They themselves were far too simple and too stupid to be dangerously criminal. And so the evidence quickly lost its interest for Louisa. She herself, with the fragmentary statements which she heard, could more easily surmise the life history of Paul Baker than could the doting mother, who retailed complacently every mark on the skin and on the body of her son, and knew nothing whatever—less than nothing—of his thoughts, his schemes, of the evil that was in him, and the ambition which led to his end.

And now the last of the Baker contingent was dismissed. Jane Smith, the sweetheart of the murdered man, was the last to leave the coroner's table. She did so in a flood of tears, in which the others promptly and incontinently joined.

The coroner, somewhat impatient with them all, for their vague notions on the most important bearings of the case had severely tried him, adjourned the inquiry until the morrow.

He ordered the jury to be present at a quarter before ten, and gave the signal for general withdrawal.

After which every one went home.

CHAPTER XXXI
AND THERE ARE PEOPLE WHO DO NOT CARE

For the first time in the whole course of her life Louisa Harris felt that convention must be flouted and social duties could not be fulfilled.

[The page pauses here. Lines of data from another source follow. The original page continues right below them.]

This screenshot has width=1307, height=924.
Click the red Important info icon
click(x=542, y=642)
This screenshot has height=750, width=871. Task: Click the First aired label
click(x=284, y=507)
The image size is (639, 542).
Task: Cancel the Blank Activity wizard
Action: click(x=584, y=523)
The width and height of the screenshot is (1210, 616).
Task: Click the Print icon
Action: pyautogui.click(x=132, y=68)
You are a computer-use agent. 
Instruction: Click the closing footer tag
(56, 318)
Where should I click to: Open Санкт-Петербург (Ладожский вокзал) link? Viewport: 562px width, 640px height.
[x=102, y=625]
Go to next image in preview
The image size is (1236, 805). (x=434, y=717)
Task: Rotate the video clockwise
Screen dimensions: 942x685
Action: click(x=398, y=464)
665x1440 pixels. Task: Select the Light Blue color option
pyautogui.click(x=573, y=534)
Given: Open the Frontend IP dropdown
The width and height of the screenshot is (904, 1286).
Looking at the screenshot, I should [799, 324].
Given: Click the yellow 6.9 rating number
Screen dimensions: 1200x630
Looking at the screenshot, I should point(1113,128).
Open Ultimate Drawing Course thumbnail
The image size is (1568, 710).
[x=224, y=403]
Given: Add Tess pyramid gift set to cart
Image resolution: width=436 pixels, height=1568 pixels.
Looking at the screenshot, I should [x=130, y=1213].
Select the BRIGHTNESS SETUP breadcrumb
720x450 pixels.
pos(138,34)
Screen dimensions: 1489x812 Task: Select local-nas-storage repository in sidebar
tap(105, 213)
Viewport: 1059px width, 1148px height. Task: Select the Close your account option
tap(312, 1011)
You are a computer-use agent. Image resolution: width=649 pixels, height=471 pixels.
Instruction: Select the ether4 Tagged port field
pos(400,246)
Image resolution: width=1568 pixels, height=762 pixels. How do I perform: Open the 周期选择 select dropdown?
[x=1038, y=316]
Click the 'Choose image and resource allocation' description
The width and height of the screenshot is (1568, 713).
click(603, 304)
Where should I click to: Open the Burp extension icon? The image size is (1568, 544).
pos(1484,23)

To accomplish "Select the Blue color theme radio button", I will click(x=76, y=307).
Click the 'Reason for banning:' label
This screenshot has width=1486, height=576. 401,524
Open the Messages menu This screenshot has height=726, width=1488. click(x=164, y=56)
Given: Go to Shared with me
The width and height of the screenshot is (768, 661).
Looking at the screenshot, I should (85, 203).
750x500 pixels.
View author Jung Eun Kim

When the coroner, rising from his seat, gave the signal for general exodus, she had felt her father's firm hand grasping her arm, and leading her out of the fog-ridden, stuffy room into the cold, gray passages outside.

The herd of cackling geese were crowding round her. Heavens above, how they cackled and gossiped! It seemed as if the very floodgates of a noisy, bubbling stream had been torn asunder, and a whirlpool of chattering women been let loose upon the earth.